There are many shows that lampoon the style and tropes of others. With a glut of crime dramas, medical thrillers, and forensics investigations, there is plenty of material to mine. Whereas NTSF:SD:SUV amusingly smooshed them all into one, for those who want to mainline a more pure genre score there is always Medical Police.
Medical Police is a full-length spin-off from the long-running Adult Swim short-form parody, Childrens Hospital. Over 10 episodes the show covers the unleashing and global spreading of a deadly virus, dubbed the ‘Sao Paolo’ virus. Doctors Lola Spratt (Erinn Hayes) and Owen Maestro (Rob Huebel) get drafted in by the CDC (Centre for Disease Control) following the outbreak of the highly communicable virus. But it quickly becomes clear that more nefarious bioterrorist forces are at play, which forces the pair to perform not only as medics, but as medical police.

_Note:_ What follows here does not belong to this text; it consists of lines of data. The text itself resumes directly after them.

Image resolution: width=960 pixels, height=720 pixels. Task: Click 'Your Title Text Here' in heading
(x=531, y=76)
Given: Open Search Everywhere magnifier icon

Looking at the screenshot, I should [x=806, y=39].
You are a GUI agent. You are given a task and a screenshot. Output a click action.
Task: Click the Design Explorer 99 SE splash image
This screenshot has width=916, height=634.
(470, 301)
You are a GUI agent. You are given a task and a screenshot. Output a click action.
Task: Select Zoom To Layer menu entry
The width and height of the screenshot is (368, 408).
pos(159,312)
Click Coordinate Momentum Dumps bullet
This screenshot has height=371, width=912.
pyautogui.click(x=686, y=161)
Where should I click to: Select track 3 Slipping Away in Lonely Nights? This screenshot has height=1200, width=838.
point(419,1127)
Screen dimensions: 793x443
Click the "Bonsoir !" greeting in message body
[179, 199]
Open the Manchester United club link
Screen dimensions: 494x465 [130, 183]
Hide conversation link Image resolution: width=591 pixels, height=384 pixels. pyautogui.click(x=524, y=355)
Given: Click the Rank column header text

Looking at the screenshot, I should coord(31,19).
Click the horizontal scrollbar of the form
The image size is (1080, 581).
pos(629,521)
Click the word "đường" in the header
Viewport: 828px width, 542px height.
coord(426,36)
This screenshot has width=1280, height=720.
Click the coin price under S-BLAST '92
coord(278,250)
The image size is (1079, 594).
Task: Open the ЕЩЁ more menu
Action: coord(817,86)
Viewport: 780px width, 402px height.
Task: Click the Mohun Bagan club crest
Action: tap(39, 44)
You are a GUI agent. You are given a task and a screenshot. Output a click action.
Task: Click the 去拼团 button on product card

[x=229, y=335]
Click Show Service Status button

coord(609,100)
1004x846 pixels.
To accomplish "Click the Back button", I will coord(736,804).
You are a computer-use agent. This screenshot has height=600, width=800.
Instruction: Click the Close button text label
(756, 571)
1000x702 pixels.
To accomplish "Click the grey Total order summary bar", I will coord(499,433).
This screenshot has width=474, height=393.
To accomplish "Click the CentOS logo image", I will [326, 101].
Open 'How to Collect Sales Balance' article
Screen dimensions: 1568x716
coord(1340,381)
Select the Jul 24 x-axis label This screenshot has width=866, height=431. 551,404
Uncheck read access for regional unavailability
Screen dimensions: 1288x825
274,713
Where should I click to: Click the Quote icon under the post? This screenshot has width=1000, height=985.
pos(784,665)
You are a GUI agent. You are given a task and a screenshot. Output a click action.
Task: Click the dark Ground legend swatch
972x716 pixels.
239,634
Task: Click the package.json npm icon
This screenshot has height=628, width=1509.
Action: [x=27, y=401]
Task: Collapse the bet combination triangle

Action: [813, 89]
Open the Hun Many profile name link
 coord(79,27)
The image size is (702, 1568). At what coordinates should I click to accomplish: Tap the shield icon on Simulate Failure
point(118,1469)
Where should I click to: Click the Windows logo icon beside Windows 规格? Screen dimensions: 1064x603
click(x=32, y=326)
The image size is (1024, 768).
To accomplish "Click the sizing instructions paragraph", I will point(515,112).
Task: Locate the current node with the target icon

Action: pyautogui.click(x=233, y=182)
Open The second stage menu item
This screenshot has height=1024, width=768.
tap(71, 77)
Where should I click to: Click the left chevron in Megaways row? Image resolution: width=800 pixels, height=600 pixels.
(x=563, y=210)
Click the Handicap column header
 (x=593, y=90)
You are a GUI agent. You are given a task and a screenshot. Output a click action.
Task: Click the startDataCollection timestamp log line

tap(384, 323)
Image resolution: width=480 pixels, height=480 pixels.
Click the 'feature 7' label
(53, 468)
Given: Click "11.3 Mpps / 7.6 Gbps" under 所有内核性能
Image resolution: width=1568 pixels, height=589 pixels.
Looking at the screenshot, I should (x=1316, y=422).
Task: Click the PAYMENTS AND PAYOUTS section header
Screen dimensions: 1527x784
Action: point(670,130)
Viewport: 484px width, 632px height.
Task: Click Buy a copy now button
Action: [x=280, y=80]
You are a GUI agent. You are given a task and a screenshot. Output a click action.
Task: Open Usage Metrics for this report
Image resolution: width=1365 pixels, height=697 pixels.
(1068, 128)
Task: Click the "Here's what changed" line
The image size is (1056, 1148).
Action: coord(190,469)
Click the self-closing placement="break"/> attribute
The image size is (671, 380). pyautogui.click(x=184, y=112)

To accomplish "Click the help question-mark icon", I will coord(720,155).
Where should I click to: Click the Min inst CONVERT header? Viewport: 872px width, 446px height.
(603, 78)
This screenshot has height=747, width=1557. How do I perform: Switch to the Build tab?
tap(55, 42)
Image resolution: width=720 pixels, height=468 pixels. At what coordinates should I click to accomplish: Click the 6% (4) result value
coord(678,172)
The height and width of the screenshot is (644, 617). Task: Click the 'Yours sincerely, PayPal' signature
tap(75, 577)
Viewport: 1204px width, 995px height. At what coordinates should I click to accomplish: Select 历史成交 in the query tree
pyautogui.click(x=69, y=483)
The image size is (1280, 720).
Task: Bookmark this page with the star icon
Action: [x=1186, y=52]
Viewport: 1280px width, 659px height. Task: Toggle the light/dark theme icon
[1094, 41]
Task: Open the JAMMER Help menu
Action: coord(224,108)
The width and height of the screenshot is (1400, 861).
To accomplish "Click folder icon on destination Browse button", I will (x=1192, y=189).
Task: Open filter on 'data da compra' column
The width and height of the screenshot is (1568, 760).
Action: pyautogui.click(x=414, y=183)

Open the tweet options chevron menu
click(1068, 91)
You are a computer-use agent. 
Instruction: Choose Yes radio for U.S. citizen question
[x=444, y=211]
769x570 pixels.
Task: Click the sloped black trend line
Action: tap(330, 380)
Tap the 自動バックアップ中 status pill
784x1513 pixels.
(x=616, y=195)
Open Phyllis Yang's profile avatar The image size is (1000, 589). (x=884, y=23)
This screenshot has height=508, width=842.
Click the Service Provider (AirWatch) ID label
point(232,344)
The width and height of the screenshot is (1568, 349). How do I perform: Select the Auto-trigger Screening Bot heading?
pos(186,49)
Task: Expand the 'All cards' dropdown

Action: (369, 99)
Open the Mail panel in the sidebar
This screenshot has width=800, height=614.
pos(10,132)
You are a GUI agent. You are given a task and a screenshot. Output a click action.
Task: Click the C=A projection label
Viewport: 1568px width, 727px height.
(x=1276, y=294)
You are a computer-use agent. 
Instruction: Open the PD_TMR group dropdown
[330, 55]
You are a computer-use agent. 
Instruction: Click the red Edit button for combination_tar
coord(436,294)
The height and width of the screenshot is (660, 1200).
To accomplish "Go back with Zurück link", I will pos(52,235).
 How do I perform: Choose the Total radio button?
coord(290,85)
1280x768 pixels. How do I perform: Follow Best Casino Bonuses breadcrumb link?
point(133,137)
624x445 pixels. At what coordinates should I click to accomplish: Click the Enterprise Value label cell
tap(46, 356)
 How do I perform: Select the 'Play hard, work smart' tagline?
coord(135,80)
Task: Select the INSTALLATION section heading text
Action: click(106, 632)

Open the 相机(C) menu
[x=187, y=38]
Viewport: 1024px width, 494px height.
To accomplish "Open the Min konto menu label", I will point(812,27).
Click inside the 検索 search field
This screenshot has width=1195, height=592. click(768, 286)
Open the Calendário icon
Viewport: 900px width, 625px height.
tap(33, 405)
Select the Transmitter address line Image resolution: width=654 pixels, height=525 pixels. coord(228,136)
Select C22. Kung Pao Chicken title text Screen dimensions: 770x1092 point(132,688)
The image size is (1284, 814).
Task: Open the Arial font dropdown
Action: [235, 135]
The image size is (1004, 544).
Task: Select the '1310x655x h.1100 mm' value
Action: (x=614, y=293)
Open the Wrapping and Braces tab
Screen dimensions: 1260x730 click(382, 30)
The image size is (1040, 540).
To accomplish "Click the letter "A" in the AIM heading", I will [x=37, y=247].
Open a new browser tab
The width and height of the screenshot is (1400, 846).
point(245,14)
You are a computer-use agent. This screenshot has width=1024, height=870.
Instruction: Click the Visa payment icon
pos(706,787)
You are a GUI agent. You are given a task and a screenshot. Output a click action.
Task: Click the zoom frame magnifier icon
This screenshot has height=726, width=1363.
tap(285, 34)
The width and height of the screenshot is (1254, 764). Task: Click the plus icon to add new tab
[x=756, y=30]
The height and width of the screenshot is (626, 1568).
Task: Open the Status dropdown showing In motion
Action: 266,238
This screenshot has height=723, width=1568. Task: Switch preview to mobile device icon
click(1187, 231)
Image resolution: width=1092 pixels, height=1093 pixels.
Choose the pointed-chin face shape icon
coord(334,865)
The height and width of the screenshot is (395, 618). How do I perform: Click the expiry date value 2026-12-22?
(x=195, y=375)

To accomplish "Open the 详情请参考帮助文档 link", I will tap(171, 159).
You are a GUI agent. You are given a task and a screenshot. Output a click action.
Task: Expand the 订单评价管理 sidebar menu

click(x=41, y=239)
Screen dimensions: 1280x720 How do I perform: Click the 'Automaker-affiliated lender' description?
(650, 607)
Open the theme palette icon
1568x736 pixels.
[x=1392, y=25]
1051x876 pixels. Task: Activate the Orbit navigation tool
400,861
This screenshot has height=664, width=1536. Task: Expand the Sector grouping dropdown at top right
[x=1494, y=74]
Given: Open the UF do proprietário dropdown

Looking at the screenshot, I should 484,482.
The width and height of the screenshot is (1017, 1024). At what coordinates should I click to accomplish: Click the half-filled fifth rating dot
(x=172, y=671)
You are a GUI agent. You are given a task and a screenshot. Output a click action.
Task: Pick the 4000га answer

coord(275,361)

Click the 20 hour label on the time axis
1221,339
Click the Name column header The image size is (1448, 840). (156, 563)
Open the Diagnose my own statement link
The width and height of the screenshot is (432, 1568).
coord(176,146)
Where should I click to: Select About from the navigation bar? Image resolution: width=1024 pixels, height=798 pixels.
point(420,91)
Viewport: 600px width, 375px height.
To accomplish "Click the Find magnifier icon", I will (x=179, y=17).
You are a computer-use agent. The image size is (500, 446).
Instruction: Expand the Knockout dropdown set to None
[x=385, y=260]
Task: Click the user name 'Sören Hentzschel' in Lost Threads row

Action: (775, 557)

Much of Medical Police smacks of shows like the aforementioned NTSF:SD:SUV or even Brooklyn Nine Nine. Yet here the jokes rarely land. Daftness and idiocy are rife but most dialogue or set up is in search of a punchline that never really materialises. Fundamentally this comes down to poor character work. Parody or not, any comedy worth its salt needs some kind of characterisation in which to anchor the humour. Despite committed performances from both Hayes and Maestro it is clear that pulling from a source that consisted of short snappy sketches leaves little actual substance to work with.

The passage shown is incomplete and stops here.